Why study breeding systems & sexual strategies?
One answer to this question
was eloquently phrased by D. Lewis and L.K. Crowe in 1956 in the journal Evolution (vol. 10 pg. 115):
To know the breeding system is to know the
genetic architecture of a species;
to know the evolution of a breeding system is to
know how evolution works.
Patterns of genetic diversity within
populations are determined by who mates with whom. And of course, sex is an
integral part of the mating process. Given that males and females can only mate
with the opposite sex, it would seem that they have a distinct disadvantage
relative to hermaphrodites, who can mate with any other sex as a male AND as a
femaleâ or even mate with themselves!
Nevertheless, separate sexed plants have successfully invaded
hermaphroditic populations dozens and dozens of times. In order for them to
have done this, females and males must be able to produce either more or
better-quality offspring. I am interested understanding how this entire process
works. This research will contribute to our fundamental understanding of how
evolution by natural selection works.
Why study plants?
Plants play a critical role in the
maintenance of all ecological systems, providing the energetic basis for food
webs and continuous regulation of atmospheric carbon dioxide and oxygen. We use
them for food, habitat, clothing, fossil fuels, medicines, cosmetics, and many
other day-to-day necessities. We cannot possibly exist without plants.

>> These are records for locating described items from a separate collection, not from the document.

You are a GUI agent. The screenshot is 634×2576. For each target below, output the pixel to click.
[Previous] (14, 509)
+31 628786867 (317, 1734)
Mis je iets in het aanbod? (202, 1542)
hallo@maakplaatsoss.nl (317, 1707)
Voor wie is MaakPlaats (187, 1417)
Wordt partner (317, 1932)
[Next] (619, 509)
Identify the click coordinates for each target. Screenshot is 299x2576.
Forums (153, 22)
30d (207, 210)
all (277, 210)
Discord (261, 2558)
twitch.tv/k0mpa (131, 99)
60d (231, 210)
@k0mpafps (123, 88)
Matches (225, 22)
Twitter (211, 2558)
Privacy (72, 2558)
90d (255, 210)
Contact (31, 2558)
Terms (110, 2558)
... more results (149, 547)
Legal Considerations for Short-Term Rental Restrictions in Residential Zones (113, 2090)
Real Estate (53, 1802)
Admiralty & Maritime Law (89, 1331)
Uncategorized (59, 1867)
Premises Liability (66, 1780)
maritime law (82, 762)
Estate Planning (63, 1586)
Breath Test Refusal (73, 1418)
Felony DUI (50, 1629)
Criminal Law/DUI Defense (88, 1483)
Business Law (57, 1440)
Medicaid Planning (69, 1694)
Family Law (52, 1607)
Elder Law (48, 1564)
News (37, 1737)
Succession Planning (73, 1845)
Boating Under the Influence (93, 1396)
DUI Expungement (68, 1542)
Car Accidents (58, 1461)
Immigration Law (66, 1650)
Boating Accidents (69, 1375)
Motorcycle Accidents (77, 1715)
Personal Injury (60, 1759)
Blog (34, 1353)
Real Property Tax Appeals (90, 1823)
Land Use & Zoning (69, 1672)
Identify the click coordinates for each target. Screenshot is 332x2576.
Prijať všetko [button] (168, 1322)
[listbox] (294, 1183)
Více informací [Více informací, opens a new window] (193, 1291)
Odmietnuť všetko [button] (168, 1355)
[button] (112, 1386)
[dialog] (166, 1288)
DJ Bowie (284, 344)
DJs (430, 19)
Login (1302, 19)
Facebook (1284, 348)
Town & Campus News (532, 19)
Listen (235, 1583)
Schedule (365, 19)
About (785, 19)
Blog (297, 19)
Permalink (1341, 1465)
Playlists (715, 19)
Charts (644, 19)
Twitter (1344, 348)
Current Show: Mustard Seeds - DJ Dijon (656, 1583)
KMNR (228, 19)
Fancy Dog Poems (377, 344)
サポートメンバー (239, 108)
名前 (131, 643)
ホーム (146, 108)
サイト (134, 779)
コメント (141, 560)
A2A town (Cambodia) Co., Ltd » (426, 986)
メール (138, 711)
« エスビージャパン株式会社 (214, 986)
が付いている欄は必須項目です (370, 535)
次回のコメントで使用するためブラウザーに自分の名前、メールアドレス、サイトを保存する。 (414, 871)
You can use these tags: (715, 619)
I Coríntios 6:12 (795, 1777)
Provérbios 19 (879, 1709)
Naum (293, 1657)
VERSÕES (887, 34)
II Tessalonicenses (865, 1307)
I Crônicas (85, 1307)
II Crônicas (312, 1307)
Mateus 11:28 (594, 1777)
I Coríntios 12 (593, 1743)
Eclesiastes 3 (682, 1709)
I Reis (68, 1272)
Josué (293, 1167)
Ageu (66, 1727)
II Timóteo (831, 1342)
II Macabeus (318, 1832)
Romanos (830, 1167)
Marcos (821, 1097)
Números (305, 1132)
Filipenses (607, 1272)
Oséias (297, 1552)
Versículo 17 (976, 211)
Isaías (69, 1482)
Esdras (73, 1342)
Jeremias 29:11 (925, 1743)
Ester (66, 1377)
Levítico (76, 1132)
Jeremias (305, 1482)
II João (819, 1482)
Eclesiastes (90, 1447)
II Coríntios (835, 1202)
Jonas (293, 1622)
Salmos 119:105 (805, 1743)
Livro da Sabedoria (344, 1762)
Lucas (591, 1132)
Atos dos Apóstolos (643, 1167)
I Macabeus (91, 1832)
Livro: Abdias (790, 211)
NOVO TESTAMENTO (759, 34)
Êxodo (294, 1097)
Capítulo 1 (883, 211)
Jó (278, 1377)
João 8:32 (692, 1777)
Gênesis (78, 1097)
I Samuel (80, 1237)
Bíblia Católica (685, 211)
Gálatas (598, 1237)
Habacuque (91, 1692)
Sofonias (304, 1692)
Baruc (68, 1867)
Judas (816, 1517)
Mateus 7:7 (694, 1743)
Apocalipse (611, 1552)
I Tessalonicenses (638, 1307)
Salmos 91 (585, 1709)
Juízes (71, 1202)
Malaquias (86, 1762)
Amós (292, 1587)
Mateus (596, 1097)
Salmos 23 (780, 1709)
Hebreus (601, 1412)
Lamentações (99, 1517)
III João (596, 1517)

Understanding their general reproductive biology will be very important in
preserving plant diversity and ecosystem stability.
The diversity of sexual systems in flowering
plants is simply astonishing, evidenced by the vast array of floral forms in
nature. Because of this variability, plants provide myriad opportunities for
testing hypotheses about the patterns and process of reproductive
evolution. Their sexual strategies are
readily observed in the form and design of floral displays, allowing plant
biologists to gather detailed information relatively easily compared to
animals. Being immobile, they must be highly adaptable to their environments,
and rely on others (i.e., pollinators) to carry out the mating process. Plants are often much more amenable to
manipulative experiments compared to animals.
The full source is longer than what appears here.